Comment fonctionne le stockage géologique ?
Quatre grands mécanismes interviennent pour piéger le CO2 dans des formations géologiques bien choisies. Le premier est un piégeage structurel, dû à la présence d'une roche couverture imperméable qui empêche le CO2 de s'échapper au départ. Le deuxième, dénommé piégeage du CO2 résiduel, est le mécanisme par lequel le CO2 est piégé par les forces de capillarité dans les interstices de la formation rocheuse; il intervient environ 10 ans après l'injection. Le troisième mécanisme est le piégeage par solubilité, par lequel le CO2 se dissout dans l'eau présente dans la formation géologique et coule, puisque le CO2 dissous dans l'eau est plus lourd que l'eau normale. Ce mécanisme prend de l'importance entre 10 et 100 ans après l'injection. Enfin, le piégeage minéral est le phénomène qui intervient lorsque le CO2 dissous réagit chimiquement avec la formation rocheuse pour produire des minéraux.
En quoi le CSC est-il nécessaire ?
L'efficacité énergétique et les énergies renouvelables sont sans doute à long terme les solutions les plus durables, tant pour la sécurité d'approvisionnement que pour la préservation du climat, mais nous ne pourrons réduire les émissions de CO2 de l'UE ou du monde de 50 % d'ici à 2050 sans recourir également à d'autres options telles que le captage et stockage du dioxyde de carbone.
Le choix du moment sera décisif. Environ un tiers des centrales électriques au charbon d'Europe seront remplacées au cours des 10 prochaines années. Sur le plan international, la consommation énergétique de la Chine, de l'Inde, du Brésil, de l'Afrique du Sud et du Mexique va faire considérablement augmenter la demande mondiale qui devra probablement être satisfaite en grande partie grâce aux combustibles fossiles.

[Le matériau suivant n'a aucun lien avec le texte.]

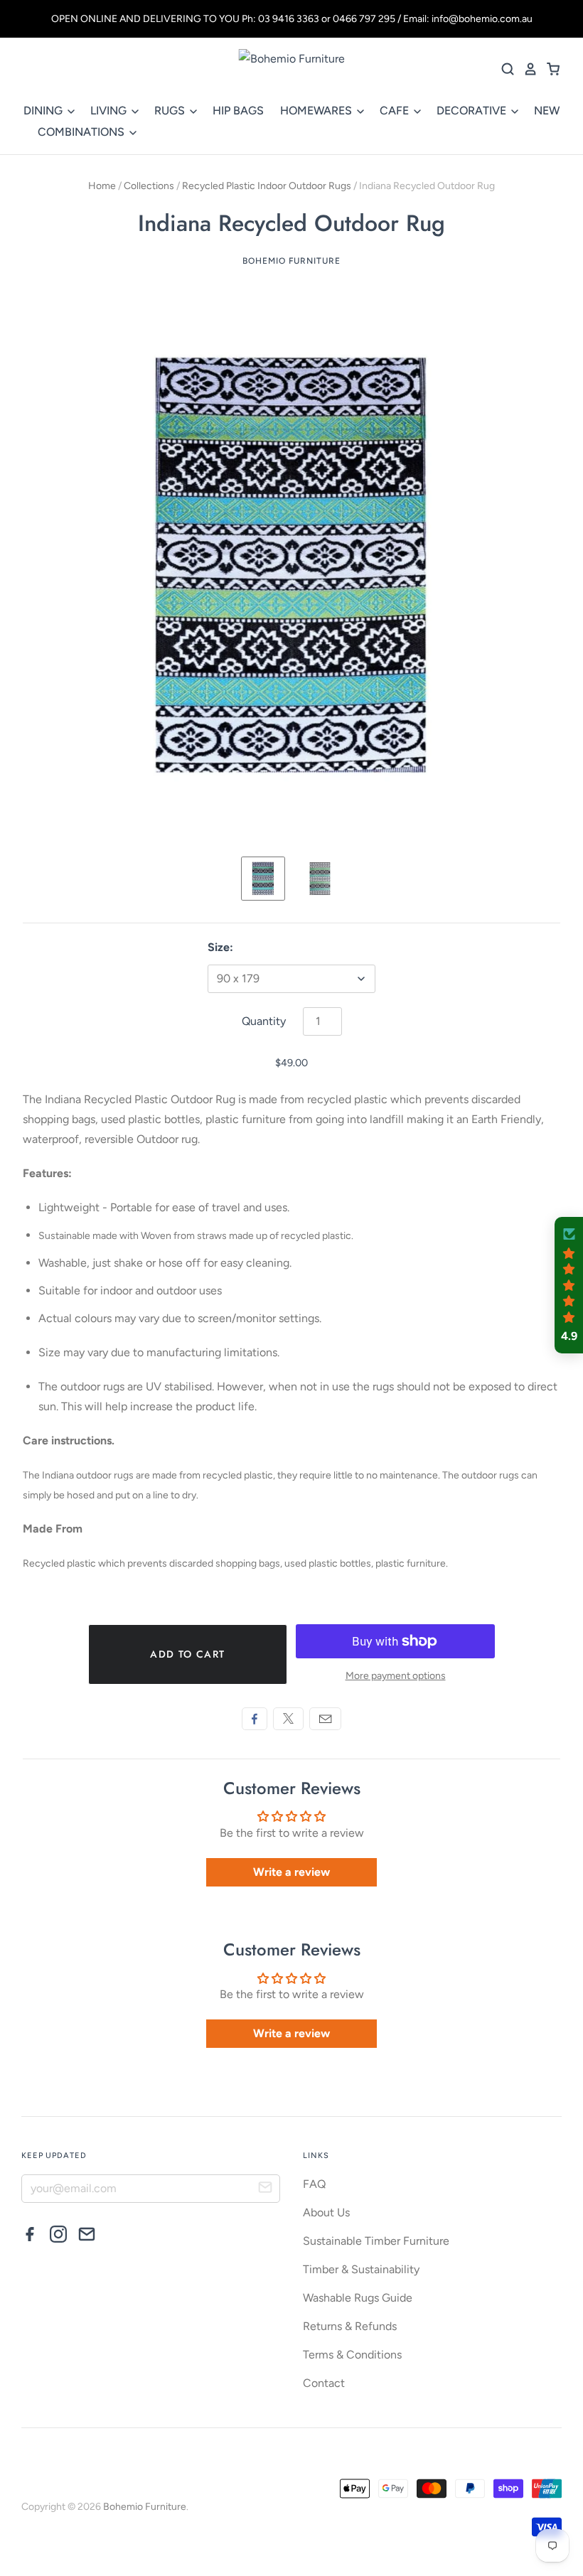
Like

Il nous faut d'urgence renforcer notre capacité à absorber ces émissions potentielles très importantes.
La technologie CSC est-elle au point ?
Séparément, les composantes de captage, de transport et de stockage du dioxyde de carbone ont toutes fait l'objet de projets de démonstration, mais il reste encore à les intégrer dans un processus complet de CSC et à comprimer les coûts de la technologie.
Les plus grands projets de stockage de CO2 auxquels participent des entreprises européennes sont le projet Sleipner en mer du Nord (Statoil) et le projet In Salah en Algérie (Statoil, BP et Sonatrach). Ces deux projets consistent à extraire le CO2 du gaz naturel - une opération qui est déjà effectuée pour pouvoir vendre le gaz - et à le stocker dans des formations géologiques souterraines. Le projet Sleipner a été encouragé par la taxe norvégienne sur le dioxyde de carbone, nettement plus élevée que le coût du stockage d'une tonne de CO2 dans la formation géologique de Sleipner. Le projet In Salah a été lancé par le système interne d'échange de droits d'émission de carbone de BP. Les autres projets de démonstration en cours sont le projet Vattenfall à Schwartze Pumpe, en Allemagne, qui devrait être opérationnel à la mi-2008, et le projet de CSC de Total dans le bassin de Lacq, en France. La plateforme technologique européenne pour des centrales à combustibles fossiles à taux d'émission zéro (ETP-ZEP), initiative des parties prenantes soutenue par la Commission, regroupe une quinzaine de projets de démonstration en grandeur réelle qui sont susceptibles d'être mis en œuvre une fois que le cadre économique nécessaire sera en place.
Quel sera le coût du captage et du stockage du dioxyde de carbone ?
Le coût de la filière CSC comprend d'une part les dépenses d'infrastructure pour le captage, le transport et le stockage du CO2 et d'autre part, les coûts d'exploitation de ces infrastructures en vue de stocker effectivement le CO2 (notamment la quantité d'énergie requise pour capter, transporter et injecter le CO2). Au prix actuel de la technologie, l'investissement préalable (soit plusieurs centaines de millions d'euros par installation) est majoré de 30 à 70 % par rapport aux centrales classiques; quand aux frais d'exploitation, ils dépassent actuellement de 25 à 75 % ceux des centrales à charbon non équipées de la technologie CSC. Une diminution sensible de ces coûts devrait intervenir dès que la technologie aura été éprouvée à l'échelle commerciale.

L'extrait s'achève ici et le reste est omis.